I would like to better understand how meshlets work in modern rendering pipelines, especially the key execution stages (CPU and GPU), and how they enable real-time geometry simplification and refinement for very dense meshes, without requiring a full BVH rebuild, even when a streaming system is involved.
Specific Points I’m Looking For Details On

1. Meshlet Construction and Layout
How are meshlets generated from dense meshes?
What constraints typically drive their size and structure (vertex/triangle count, spatial locality, GPU cache efficiency)?
Are there recommended strategies to prepare meshlets for efficient LOD transitions and streaming?

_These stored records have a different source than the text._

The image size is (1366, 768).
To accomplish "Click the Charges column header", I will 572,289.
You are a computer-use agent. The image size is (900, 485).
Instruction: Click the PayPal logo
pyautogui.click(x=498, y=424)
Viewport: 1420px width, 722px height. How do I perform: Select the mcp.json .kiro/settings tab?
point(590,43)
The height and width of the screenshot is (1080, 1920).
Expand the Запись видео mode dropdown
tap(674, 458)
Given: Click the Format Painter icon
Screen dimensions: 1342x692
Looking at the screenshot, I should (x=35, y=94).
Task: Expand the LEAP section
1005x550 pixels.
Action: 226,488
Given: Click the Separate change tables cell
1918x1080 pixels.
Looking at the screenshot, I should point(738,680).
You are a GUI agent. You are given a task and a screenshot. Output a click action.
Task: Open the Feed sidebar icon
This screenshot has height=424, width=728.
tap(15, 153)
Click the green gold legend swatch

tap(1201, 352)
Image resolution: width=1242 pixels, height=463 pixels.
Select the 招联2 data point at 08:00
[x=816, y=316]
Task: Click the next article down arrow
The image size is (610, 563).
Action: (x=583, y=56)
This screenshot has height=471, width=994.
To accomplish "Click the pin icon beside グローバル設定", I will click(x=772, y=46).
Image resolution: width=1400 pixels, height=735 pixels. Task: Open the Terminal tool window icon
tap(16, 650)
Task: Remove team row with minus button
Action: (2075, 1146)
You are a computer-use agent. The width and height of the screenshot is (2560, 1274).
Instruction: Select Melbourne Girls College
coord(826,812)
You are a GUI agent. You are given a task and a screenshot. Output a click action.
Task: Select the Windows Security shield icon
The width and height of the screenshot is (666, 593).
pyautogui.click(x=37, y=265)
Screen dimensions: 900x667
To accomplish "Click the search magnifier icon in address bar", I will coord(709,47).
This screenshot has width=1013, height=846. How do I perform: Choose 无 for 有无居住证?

2. Execution Stages in the GPU Pipeline
At which stages do meshlets participate (culling, amplification shader, mesh shader, rasterization)?
How are visible meshlets selected each frame?
How are frustum culling, backface culling, and occlusion culling applied at the meshlet level?

3. Real-Time Geometry Simplification and Refinement
How do meshlets allow increasing or decreasing geometric detail without modifying the global mesh?
Is this typically achieved through:
multiple meshlet LODs,
hierarchical refinement (coarse-to-fine),
GPU-driven selection based on screen-space error?
How fine-grained can refinement be at the meshlet level?

4. Interaction with BVH and Spatial Acceleration
How is a full BVH rebuild avoided when only meshlet LODs change?
Are common approaches based on:
per-meshlet BVHs,
a stable top-level BVH with adjustable or conservative bounds,
partial or incremental BVH updates?
How does this integrate with ray tracing pipelines or software-based culling?

5. Streaming and Memory Management
How are meshlets streamed (GPU residency management, feedback systems, virtual geometry)?
What happens when high-detail meshlets are not yet available?
How are GPU stalls avoided during meshlet replacement or streaming?

6. Trade-offs and Limitations
What are the main costs (CPU, GPU, memory) of a meshlet-based system?
In which scenarios are meshlets not a good fit?
How does this approach compare to classic mesh LOD systems with BVH rebuilds?

Final Goal
The goal is to understand how a meshlet-based, GPU-driven, adaptive rendering system can handle extremely dense scenes while maintaining:
continuous simplification and refinement,
a stable or partially updated BVH,
real-time performance.

Any insights, implementation details, or experience from modern engines or APIs (DX12 Ultimate, Vulkan, Mesh Shaders, Nanite-like systems, etc.) would be greatly appreciated

ievedeck · Wed Jan 28, 2026 3:49 pm

Compared to classic LOD + BVH rebuilds, meshlets trade simplicity for scalability. You pay more upfront complexity, but you gain the ability to render absurdly dense scenes in real time.